Statistical Analysis
Correlation between categorical variables and the presence or mention of muscle was derived by χ2 analyses. Likelihood of the presence or mention of muscle was generated by multivariate mixed-effects logistic regression analysis. This multivariate model determined the association of staging quality with patient demographics and tumor characteristics. Because receipt of staging quality and pathology reporting may be clustered on the operating urologist and reporting pathologist, respectively, we generated multilevel logistic regression models for each measure (e.g., presence of muscle attributed to the urologist, mention of muscle attributed to the pathologist) to account for both fixed and random effects associated with diagnostic staging. Each model included patient age, gender, race/ethnicity, marital status, socioeconomic status (quintiles), SEER grade and stage, and institution type as fixed terms, while each unique surgeon and pathologist was appended to the random effects part of the multilevel model. With the existing sample size of 1865 patients nested within 335 providers, an alpha of 0.05, and a power of 80%, our mixed-effects logistic regression model will have the capability to detect a 30% difference in the odds ratio.
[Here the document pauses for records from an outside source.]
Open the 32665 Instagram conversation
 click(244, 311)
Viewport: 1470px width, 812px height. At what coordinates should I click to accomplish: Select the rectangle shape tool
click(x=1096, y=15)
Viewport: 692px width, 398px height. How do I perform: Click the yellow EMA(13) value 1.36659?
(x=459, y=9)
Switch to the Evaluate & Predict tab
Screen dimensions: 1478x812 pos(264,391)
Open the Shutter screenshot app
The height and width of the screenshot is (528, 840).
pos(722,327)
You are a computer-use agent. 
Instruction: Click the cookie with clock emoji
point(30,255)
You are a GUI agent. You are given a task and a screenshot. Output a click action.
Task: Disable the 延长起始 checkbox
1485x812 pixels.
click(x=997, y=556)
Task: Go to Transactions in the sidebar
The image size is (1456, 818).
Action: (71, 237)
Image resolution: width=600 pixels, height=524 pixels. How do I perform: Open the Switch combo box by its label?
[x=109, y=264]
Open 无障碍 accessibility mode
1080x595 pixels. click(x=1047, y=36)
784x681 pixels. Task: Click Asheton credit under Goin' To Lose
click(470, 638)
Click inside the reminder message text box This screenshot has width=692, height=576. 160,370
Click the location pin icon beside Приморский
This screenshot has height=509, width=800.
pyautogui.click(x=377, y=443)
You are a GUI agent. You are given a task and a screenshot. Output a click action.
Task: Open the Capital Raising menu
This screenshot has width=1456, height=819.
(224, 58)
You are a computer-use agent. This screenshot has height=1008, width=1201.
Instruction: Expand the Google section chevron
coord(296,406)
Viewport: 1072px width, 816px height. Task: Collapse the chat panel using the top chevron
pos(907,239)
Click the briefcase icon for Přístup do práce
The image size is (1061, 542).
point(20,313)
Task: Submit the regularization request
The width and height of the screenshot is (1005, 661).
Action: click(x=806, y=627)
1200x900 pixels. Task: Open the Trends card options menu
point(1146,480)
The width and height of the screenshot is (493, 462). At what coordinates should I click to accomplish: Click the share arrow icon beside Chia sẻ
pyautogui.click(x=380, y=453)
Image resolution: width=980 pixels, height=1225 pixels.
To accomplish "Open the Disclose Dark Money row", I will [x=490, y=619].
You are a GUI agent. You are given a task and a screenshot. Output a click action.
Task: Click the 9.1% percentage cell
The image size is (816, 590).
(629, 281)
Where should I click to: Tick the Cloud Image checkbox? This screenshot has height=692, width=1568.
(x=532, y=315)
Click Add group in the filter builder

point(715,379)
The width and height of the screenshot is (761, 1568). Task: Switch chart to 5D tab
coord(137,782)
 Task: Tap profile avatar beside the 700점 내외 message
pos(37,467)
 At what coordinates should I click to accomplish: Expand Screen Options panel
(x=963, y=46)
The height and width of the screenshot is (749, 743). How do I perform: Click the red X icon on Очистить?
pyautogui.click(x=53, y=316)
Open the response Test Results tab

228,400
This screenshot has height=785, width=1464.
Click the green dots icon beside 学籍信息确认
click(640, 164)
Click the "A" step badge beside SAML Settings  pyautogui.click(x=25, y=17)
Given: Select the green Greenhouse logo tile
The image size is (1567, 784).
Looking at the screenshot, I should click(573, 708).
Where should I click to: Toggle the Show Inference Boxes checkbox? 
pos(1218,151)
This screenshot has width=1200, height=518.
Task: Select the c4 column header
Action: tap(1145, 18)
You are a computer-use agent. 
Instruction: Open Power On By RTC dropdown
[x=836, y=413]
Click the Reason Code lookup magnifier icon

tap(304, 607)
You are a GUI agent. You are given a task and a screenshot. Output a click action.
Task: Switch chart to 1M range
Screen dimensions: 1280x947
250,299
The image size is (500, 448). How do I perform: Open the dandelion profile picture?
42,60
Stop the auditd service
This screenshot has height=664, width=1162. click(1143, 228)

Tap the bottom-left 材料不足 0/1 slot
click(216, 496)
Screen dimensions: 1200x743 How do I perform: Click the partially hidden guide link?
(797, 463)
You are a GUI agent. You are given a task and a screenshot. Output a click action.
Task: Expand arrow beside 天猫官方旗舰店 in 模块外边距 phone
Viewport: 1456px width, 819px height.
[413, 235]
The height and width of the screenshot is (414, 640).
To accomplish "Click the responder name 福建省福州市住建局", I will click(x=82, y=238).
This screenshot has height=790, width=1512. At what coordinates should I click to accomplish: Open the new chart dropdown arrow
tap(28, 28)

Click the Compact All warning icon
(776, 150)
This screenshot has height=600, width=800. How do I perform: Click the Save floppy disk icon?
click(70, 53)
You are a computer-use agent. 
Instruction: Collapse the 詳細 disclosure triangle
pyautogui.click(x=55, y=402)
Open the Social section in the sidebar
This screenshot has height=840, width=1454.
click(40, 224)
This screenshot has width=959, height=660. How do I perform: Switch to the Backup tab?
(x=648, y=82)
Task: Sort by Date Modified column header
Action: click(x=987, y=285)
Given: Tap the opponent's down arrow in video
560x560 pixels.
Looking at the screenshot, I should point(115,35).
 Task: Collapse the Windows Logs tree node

Because patients may die from non-cancer causes, we utilized a maximum likelihood, competing-risks regression model as described by Fine and Gray to determine bladder cancer-related mortality rates.16 We defined the event of interest as bladder cancer-related death, while the competing event was defined as non-cancer-related death. This model adjusted for patient age, gender, race/ethnicity, marital status, socioeconomic status, SEER grade and stage, institution type, and quality of staging. Estimates are reported as sub-hazard ratios (HR) with corresponding 95% confidence intervals. Additionally, since patients treated by the same provider may have similar outcomes, we accounted for clustering by utilizing the Huber-White sandwich variance estimator to the competing-risks regression analysis to produce more conservative confidence intervals.17, 18 While competing-risks regression analyses do not have a goodness-of-fit statistic, we utilized the Cox model as a proxy. We confirmed non-violation of the proportional hazards assumption using “log-log” plots. A post-estimation function after the competing-risks regression model was utilized to generate cumulative incidence curves of bladder cancer-related mortality rates.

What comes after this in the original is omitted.